Para sintetizar su rol en la Iglesia, Pablo recurre al sustantivo adelfê, que muestra la cualidad de la relación que existe entre todos los creyentes en Cristo, por la fuerza del bautismo. Injertados en Cristo y renacidos en él, los creyentes son hijos de Dios. Y si son hijos de Dios, son hermanos entre sí. En Gál 3,26-28, Pablo muestra claramente que «en Cristo» se cumple la promesa de una nueva creación que inaugura una nueva arquitectura de relaciones: «Pues todos sois hijos de Dios por la fe en Cristo Jesús. En efecto, todos los bautizados en Cristo os habéis revestido de Cristo: ya no hay judío ni griego; ni esclavo ni libre; ni hombre ni mujer, ya que todos vosotros sois uno en Cristo Jesús». «Revestidos de Cristo mediante el bautismo» expresa una transformación que registra la abolición de toda discriminación, un proceso de cristificación que abole toda barrera étnica, religiosa, socio-económica y sexual, que hace «uno». Por el bautismo se experimenta, por tanto, la unidad de los creyentes en la multiplicidad de los dones recibidos del Espíritu. En la comunidad, todo miembro, por tanto, ya sea hombre o mujer, contribuye «por su parte» a la edificación de la Iglesia. En el corazón de la eclesiología paulina está el primado de la dignidad bautismal y de la conformación a Cristo. Por eso, hablando de los carismas, Pablo se detiene más sobre el estilo agápico de su ejercicio (cf. el elogio al amor de 1 Cor 13) que sobre la especificidad del mismo. De este fundamento brota la experiencia de un apostolado y de una misión que contemplan la participación activa del hombre y de la mujer y la colaboración de ambos sexos.
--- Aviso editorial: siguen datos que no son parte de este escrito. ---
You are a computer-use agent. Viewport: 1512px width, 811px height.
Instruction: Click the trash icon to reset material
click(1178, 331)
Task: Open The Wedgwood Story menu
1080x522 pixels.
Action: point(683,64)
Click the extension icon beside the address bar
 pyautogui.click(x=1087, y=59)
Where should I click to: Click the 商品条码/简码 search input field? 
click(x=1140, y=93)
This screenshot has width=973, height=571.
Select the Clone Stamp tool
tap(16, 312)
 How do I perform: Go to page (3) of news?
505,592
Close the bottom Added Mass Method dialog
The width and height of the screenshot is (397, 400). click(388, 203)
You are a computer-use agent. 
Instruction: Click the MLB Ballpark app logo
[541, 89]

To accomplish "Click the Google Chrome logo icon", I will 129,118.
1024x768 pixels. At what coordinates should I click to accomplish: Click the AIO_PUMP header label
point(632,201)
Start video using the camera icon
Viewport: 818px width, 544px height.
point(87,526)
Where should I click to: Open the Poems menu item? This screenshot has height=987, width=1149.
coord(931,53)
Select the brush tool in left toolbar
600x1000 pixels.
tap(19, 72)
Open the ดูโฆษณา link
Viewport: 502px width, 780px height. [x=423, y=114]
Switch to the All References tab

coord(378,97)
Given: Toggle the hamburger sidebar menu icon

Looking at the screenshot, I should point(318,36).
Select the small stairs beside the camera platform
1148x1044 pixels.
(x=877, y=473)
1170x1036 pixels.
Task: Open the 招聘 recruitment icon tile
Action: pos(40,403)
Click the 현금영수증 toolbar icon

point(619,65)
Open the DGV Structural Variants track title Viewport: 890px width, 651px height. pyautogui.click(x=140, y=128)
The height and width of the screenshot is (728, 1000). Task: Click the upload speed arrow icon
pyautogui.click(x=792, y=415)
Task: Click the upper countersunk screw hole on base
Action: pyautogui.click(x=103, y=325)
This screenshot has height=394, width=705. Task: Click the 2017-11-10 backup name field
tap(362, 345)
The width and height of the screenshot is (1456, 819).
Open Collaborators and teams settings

Febe es «hermana», como lo es Apfia en Flm 2, porque, insertada en Cristo, ha entrado de pleno derecho en la familia de Dios. Hecha hija de Dios y viviendo ya «en el Señor», es, por tanto, una hermana de sus hermanos, los «santos» (es decir, santificados en el bautismo). Esta hermandad se convertirá en la Iglesia en una «manifestación específica de la belleza espiritual de la mujer [...] revelación de su intangibilidad» (Juan Pablo II, Carta a los sacerdotes).

En segundo lugar, Febe es «diácono de la Iglesia de Céncreas» o, como se lee en la traducción de la Conferencia Episcopal Italiana (2008), «al servicio de la Iglesia de Céncreas». Diákonos se dice de Jesús, que es «servidor de los circuncisos», en Rom 15,8; se dice de Pablo (cf. 1 Cor 3,5; 2 Cor 3,6; 6,4), mientras en Flm 1 aparece como un estatuto eclesial preciso. Ya en Aristófanes, el vocablo podía tener también valencia femenina, pero la palabra diakonissa en el contexto eclesial es tardía: aparece por primera vez en el canon 19 del Concilio de Nicea (325) para designar, en el Panarion de Epifanio, a quien asiste al sacerdote en el bautismo de las mujeres.